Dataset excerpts
####

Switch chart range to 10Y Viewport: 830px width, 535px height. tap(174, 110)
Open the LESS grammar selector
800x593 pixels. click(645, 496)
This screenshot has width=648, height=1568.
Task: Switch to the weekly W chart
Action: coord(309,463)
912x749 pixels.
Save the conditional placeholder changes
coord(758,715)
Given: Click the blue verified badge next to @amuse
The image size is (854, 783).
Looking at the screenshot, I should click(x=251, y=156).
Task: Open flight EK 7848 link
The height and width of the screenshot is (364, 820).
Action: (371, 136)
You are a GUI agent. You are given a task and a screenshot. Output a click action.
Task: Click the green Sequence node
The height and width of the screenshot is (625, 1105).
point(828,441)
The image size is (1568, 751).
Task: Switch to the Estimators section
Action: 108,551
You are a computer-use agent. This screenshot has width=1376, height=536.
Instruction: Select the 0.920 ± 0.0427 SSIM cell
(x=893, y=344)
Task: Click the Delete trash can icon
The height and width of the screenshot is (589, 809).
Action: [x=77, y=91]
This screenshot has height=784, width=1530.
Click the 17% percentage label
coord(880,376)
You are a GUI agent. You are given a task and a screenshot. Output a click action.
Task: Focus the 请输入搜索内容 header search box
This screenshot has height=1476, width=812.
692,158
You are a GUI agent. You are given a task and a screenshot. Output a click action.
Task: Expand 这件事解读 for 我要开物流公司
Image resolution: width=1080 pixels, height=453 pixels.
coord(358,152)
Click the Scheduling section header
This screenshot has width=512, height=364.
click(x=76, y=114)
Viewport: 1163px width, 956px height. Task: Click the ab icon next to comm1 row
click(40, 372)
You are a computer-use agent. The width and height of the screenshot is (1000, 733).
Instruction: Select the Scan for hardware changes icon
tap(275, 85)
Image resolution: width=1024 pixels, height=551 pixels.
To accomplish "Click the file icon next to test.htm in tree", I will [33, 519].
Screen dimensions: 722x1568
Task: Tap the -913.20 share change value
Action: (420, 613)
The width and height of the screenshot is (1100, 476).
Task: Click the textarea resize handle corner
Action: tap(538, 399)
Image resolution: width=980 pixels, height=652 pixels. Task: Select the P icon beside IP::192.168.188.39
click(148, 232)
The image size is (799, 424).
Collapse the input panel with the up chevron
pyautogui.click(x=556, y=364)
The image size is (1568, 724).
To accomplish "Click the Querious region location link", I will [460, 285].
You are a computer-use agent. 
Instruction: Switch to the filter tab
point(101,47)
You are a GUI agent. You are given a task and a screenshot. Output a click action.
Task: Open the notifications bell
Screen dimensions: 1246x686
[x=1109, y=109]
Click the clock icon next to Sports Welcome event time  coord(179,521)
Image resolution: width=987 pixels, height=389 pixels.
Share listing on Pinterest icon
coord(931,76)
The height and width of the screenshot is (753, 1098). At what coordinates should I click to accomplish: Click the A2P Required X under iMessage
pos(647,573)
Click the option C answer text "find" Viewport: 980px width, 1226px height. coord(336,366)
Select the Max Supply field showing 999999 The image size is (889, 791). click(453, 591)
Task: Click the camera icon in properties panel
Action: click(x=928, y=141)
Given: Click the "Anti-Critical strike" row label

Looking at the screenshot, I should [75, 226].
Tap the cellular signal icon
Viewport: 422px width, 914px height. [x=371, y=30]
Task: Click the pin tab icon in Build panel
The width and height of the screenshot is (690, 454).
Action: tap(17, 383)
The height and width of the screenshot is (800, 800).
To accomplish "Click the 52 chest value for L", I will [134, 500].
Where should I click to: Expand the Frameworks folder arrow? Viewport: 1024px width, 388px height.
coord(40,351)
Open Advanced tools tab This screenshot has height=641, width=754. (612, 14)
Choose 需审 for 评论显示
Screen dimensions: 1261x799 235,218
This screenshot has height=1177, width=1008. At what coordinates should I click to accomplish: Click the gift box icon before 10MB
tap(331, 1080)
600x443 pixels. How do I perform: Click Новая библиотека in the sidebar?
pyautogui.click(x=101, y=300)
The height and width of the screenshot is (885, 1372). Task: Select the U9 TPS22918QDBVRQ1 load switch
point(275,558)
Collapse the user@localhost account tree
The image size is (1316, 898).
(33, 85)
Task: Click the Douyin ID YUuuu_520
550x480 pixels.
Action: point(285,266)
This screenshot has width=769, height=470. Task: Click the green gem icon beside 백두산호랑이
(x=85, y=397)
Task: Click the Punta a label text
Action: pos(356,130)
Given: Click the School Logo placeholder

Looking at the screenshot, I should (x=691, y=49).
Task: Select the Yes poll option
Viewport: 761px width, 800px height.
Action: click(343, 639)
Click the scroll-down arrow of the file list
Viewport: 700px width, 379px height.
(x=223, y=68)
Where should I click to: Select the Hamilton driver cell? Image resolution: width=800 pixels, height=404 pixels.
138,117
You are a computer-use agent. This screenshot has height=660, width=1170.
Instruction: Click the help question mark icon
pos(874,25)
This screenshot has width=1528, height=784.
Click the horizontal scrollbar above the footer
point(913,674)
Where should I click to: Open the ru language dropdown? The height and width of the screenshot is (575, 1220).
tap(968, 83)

####

--- Your goal ---
The data must be given again in full, exactly as written.

--- Response to this exercise ---
Switch chart range to 10Y Viewport: 830px width, 535px height. tap(174, 110)
Open the LESS grammar selector
800x593 pixels. click(645, 496)
This screenshot has width=648, height=1568.
Task: Switch to the weekly W chart
Action: coord(309,463)
912x749 pixels.
Save the conditional placeholder changes
coord(758,715)
Given: Click the blue verified badge next to @amuse
The image size is (854, 783).
Looking at the screenshot, I should click(x=251, y=156).
Task: Open flight EK 7848 link
The height and width of the screenshot is (364, 820).
Action: (371, 136)
You are a GUI agent. You are given a task and a screenshot. Output a click action.
Task: Click the green Sequence node
The height and width of the screenshot is (625, 1105).
point(828,441)
The image size is (1568, 751).
Task: Switch to the Estimators section
Action: 108,551
You are a computer-use agent. This screenshot has width=1376, height=536.
Instruction: Select the 0.920 ± 0.0427 SSIM cell
(x=893, y=344)
Task: Click the Delete trash can icon
The height and width of the screenshot is (589, 809).
Action: [x=77, y=91]
This screenshot has height=784, width=1530.
Click the 17% percentage label
coord(880,376)
You are a GUI agent. You are given a task and a screenshot. Output a click action.
Task: Focus the 请输入搜索内容 header search box
This screenshot has height=1476, width=812.
692,158
You are a GUI agent. You are given a task and a screenshot. Output a click action.
Task: Expand 这件事解读 for 我要开物流公司
Image resolution: width=1080 pixels, height=453 pixels.
coord(358,152)
Click the Scheduling section header
This screenshot has width=512, height=364.
click(x=76, y=114)
Viewport: 1163px width, 956px height. Task: Click the ab icon next to comm1 row
click(40, 372)
You are a computer-use agent. The width and height of the screenshot is (1000, 733).
Instruction: Select the Scan for hardware changes icon
tap(275, 85)
Image resolution: width=1024 pixels, height=551 pixels.
To accomplish "Click the file icon next to test.htm in tree", I will [33, 519].
Screen dimensions: 722x1568
Task: Tap the -913.20 share change value
Action: (420, 613)
The width and height of the screenshot is (1100, 476).
Task: Click the textarea resize handle corner
Action: tap(538, 399)
Image resolution: width=980 pixels, height=652 pixels. Task: Select the P icon beside IP::192.168.188.39
click(148, 232)
The image size is (799, 424).
Collapse the input panel with the up chevron
pyautogui.click(x=556, y=364)
The image size is (1568, 724).
To accomplish "Click the Querious region location link", I will [460, 285].
You are a computer-use agent. 
Instruction: Switch to the filter tab
point(101,47)
You are a GUI agent. You are given a task and a screenshot. Output a click action.
Task: Open the notifications bell
Screen dimensions: 1246x686
[x=1109, y=109]
Click the clock icon next to Sports Welcome event time  coord(179,521)
Image resolution: width=987 pixels, height=389 pixels.
Share listing on Pinterest icon
coord(931,76)
The height and width of the screenshot is (753, 1098). At what coordinates should I click to accomplish: Click the A2P Required X under iMessage
pos(647,573)
Click the option C answer text "find" Viewport: 980px width, 1226px height. coord(336,366)
Select the Max Supply field showing 999999 The image size is (889, 791). click(453, 591)
Task: Click the camera icon in properties panel
Action: click(x=928, y=141)
Given: Click the "Anti-Critical strike" row label

Looking at the screenshot, I should [75, 226].
Tap the cellular signal icon
Viewport: 422px width, 914px height. [x=371, y=30]
Task: Click the pin tab icon in Build panel
The width and height of the screenshot is (690, 454).
Action: tap(17, 383)
The height and width of the screenshot is (800, 800).
To accomplish "Click the 52 chest value for L", I will [134, 500].
Where should I click to: Expand the Frameworks folder arrow? Viewport: 1024px width, 388px height.
coord(40,351)
Open Advanced tools tab This screenshot has height=641, width=754. (612, 14)
Choose 需审 for 评论显示
Screen dimensions: 1261x799 235,218
This screenshot has height=1177, width=1008. At what coordinates should I click to accomplish: Click the gift box icon before 10MB
tap(331, 1080)
600x443 pixels. How do I perform: Click Новая библиотека in the sidebar?
pyautogui.click(x=101, y=300)
The height and width of the screenshot is (885, 1372). Task: Select the U9 TPS22918QDBVRQ1 load switch
point(275,558)
Collapse the user@localhost account tree
The image size is (1316, 898).
(33, 85)
Task: Click the Douyin ID YUuuu_520
550x480 pixels.
Action: point(285,266)
This screenshot has width=769, height=470. Task: Click the green gem icon beside 백두산호랑이
(x=85, y=397)
Task: Click the Punta a label text
Action: pos(356,130)
Given: Click the School Logo placeholder

Looking at the screenshot, I should (x=691, y=49).
Task: Select the Yes poll option
Viewport: 761px width, 800px height.
Action: click(343, 639)
Click the scroll-down arrow of the file list
Viewport: 700px width, 379px height.
(x=223, y=68)
Where should I click to: Select the Hamilton driver cell? Image resolution: width=800 pixels, height=404 pixels.
138,117
You are a computer-use agent. This screenshot has height=660, width=1170.
Instruction: Click the help question mark icon
pos(874,25)
This screenshot has width=1528, height=784.
Click the horizontal scrollbar above the footer
point(913,674)
Where should I click to: Open the ru language dropdown? The height and width of the screenshot is (575, 1220).
tap(968, 83)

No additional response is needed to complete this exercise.